O fato de eu querer costurar a boca dele com seus dois olhos dentro não me torna tão malvado assim. Mesmo que com uma agulha em alta temperatura e linha com cerol. Assim, seria difícil ele ‘falar’ em libras ou pantomima o que havia dito esse tempo todo. Amputaria seus dedos por garantia, mas substituiria por lápis com tabuada – para deixar uma aparência menos hostil. E também o enfeitaria com um colar fixo de alfinetes milimetricamente dispostos ao redor do pescoço.
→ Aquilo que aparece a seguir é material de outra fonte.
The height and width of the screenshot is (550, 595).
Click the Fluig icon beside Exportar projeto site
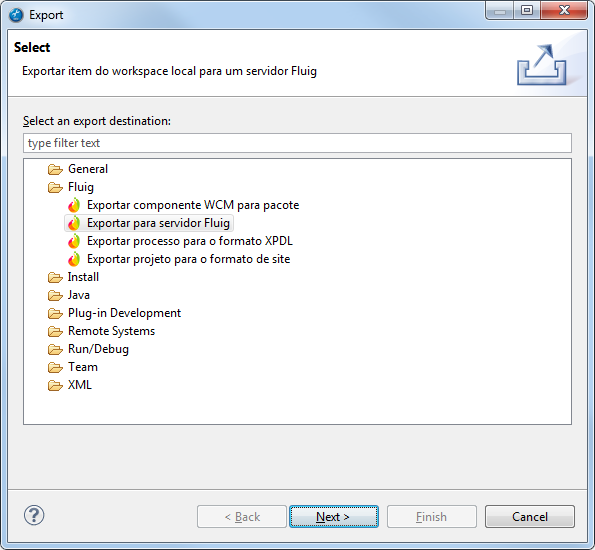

Ah, essas leis, essa moral, a cadeia... Se não fosse isso já teria feito e rido tanto. Estaria morto, mas satisfeito. Por isso, terei que esperar o fim do mundo chegar de fato, porque, como vês, em minha mente ele acontece o tempo todo. Às vezes somos questionados com questões que nos fazem refletir sobre o que faríamos se o mundo acabasse amanhã. Mas um dia é muito pouco. Tem crueldades que duram mais de um dia. Não dá tempo! Esse aviso, alerta, ou nesse caso, conselho que circula por aí dizendo que o mundo acabará em 2012 é proveitoso. Um Carpe Diem eufêmico. Mas infelizmente, na minha lista de coisas-apocalípticas-para-fazer constam na maioria itens que mexerão com a moral a que me foi atribuída e com as leis. Eu seria preso e não poderia completar a lista, nem veria a claridade do fim do mundo pelas lentes de um rayban ao lado de um mendigo. O mundo atual não me deixa fazer tudo a tempo, porque antes do mundo poder acabar as leis deveriam virar ficção antes. Daí então, eu poderia ‘me atirar na orgia’ e o próprio mundo acabaria antes do prazo.

entrego

- Corta essa, maluco!
Era tudo que ele precisava dizer antes de dar três tiros naquele merda. Um no olho direito, outro no meio do tórax, e naquela maldita garganta. Pausadamente. Agora ele teria que falar com o capeta em libras. Como minha alma agradeceria a divina sensação de ser mirado por aqueles olhos assustados, me vendo por um ângulo fotográfico que me deixa mais bonito, mais narciso. E eu lá de cima, retribuindo a fixação com minhas sobrancelhas altivas. Entraria na sorveteria, tomaria um sorvete de maracujina enquanto fumava um cigarro com biteira. Não conseguiria ouvir o caos sonoro que os delinquentes daquela rua sem graça provocava, mas sentia o sangue secando sobre os paralelepípedos aquecidos tão uniformemente pelo sol. E eu contemplava minha arte como quando reparo nas de Dalí. Aquilo sim era surrealismo! Mas então, os sentimentalistas sufocariam minha escultura e a polícia chegaria cortando o barato de minha exposição. Me entrego e aceno. Tenho orgulho de meu talento. Tenho o ego quando invento.